I also had a very special rabbit toy myself, which must have been given to me as a baby. It had a bell inside it, and was much loved, with patches of fur worn off. One day I lost ‘Bummy’, and although he was replaced with an identical newer model, it was never the same, and even today, I feel a lingering sense of loss for this toy… Isn’t it strange how such a toy can imprint on us emotionally?
When Brad and I were choosing readings for our wedding, I knew when I came across a passage from The Velveteen Rabbit that it had to be part of our ceremony. Two of my little sisters did a beautiful rendition of the passage on becoming ‘Real’:
“What is REAL?” asked the Rabbit one day, when they were lying side by side near the nursery fender, before Nana came to tidy the room. “Does it mean having things that buzz inside you and a stick-out handle?”
“Real isn’t how you are made,” said the Skin Horse. “It’s a thing that happens to you. When a child loves you for a long, long time, not just to play with, but REALLY loves you, then you become REAL.”

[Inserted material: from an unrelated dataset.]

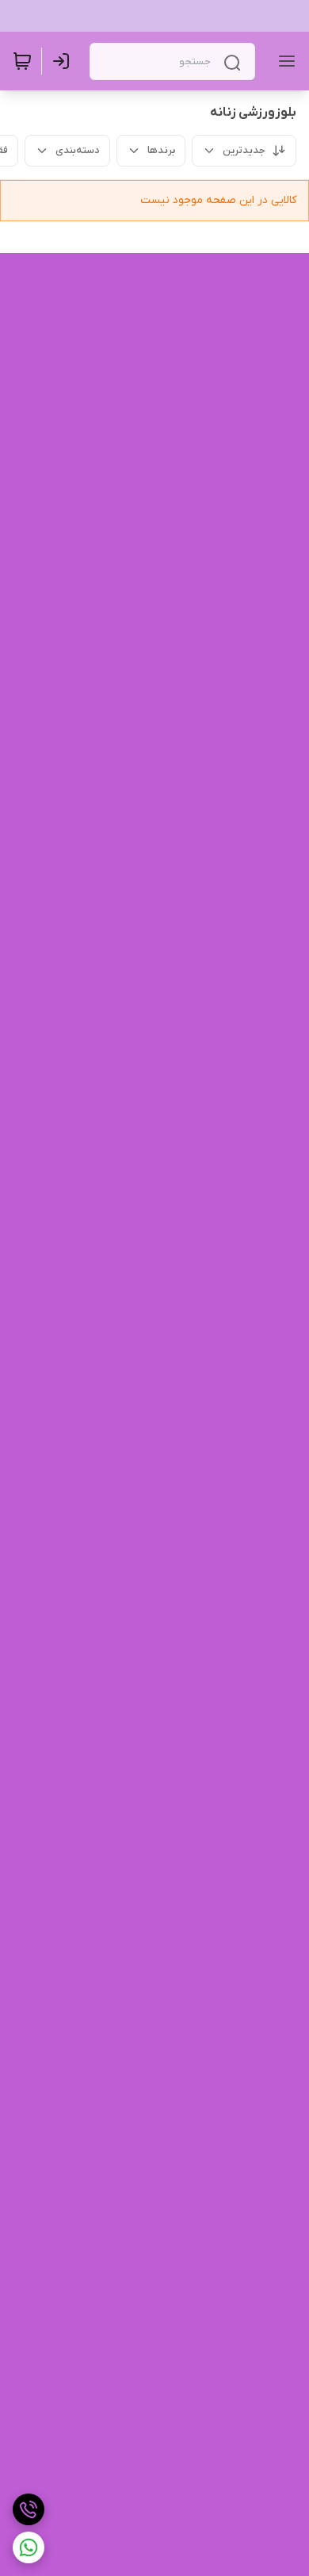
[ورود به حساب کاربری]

“Does it hurt?” asked the Rabbit.
“Sometimes,” said the Skin Horse, for he was always truthful. “When you are Real you don’t mind being hurt.”

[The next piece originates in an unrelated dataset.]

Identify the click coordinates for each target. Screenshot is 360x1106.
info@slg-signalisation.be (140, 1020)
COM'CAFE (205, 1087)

“Does it happen all at once, like being wound up,” he asked, “or bit by bit?”
“It doesn’t happen all at once,” said the Skin Horse. “You become. It takes a long time. That’s why it doesn’t often happen to people who break easily, or have sharp edges, or who have to be carefully kept. Generally, by the time you are Real, most of your hair has been loved off, and your eyes drop out and you get loose in the joints, and very shabby. But these things don’t matter at all because once you are Real you can’t be ugly, except to people who don’t understand.”




This made my week… and now I’m crying damn it! Thanks for sharing. xo
10 Aug 2008 at 11.53 pm
What a lovely wedding story and photos to go along with your memories of Velveteen Rabbit! I love the idea of When we were little Sundays, too. Thanks!
11 Aug 2008 at 6.55 am
reading this post got me lost on a grey, cold monday morning, reliving memories of a deeply moving (and wonderfully organised!) ceremony between two REAL people on a beautiful, sunny day in Maldon. love the When We Were Little Sundays, never know where your own memories will take you!
11 Aug 2008 at 9.39 am
This was my father’s favourite book as a child, but his copy went astray many, many years ago. When Geoff and I were living in the UK, on a trip my parents made we went to the Portobello Market and there dad bought me an old copy of the book for when we eventually had children. I don’t actually think I’ve read it to Ella yet, I must. I LOVE that you used that in your wedding - I wish I’d been so original.
11 Aug 2008 at 9.38 pm
Oh, what a lovely post - so great at a wedding!
Velveteen is one of my very favorites.